The issue has occurred 3 times in 2 days on the same cluster, always with the same pattern.

**Important**: the stale health report includes partitions on topics that were never written to during the reproduce steps (e.g. `fdb.trace-logs.v1`, `owl.enriched.full`, `pg.log_metadata.v2`, `k8s.events`, `mercury.v1`). Only `test-grafana` was produced to. This rules out the possibility that the produce/consume activity directly caused those partitions to become unhealthy — the health cache appears to apply a cluster-wide stale view, not just to the partitions that were recently active.
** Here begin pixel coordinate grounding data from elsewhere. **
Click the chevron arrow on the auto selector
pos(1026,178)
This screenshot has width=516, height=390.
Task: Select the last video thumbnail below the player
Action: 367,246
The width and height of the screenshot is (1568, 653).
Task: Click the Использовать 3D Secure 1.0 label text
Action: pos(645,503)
### Additional information

- All three observability surfaces share the same stale cache: `rpk cluster health`, `/v1/cluster/health_overview`, the Redpanda Console UI, and Prometheus metrics (`redpanda_kafka_under_replicated_replicas`). They all agree with each other but are all wrong simultaneously.
- The only authoritative source is `/v1/partitions/kafka/<topic>/<partition>`, which queries the Raft controller directly.
- The issue appears to be triggered by `__consumer_offsets` partition churn (burst of consumer group commits), though we cannot confirm this definitively.
- The cluster is Community Edition, no enterprise features enabled (`partition_autobalancing_mode: node_add`, `core_balancing_continuous: false`) even we are on the enterprise trial (but we explicitly disabled Enterprise features as we will use the Community edition).
- We did not attach the debug bundle as it contains internal topology information, but can provide it privately if needed.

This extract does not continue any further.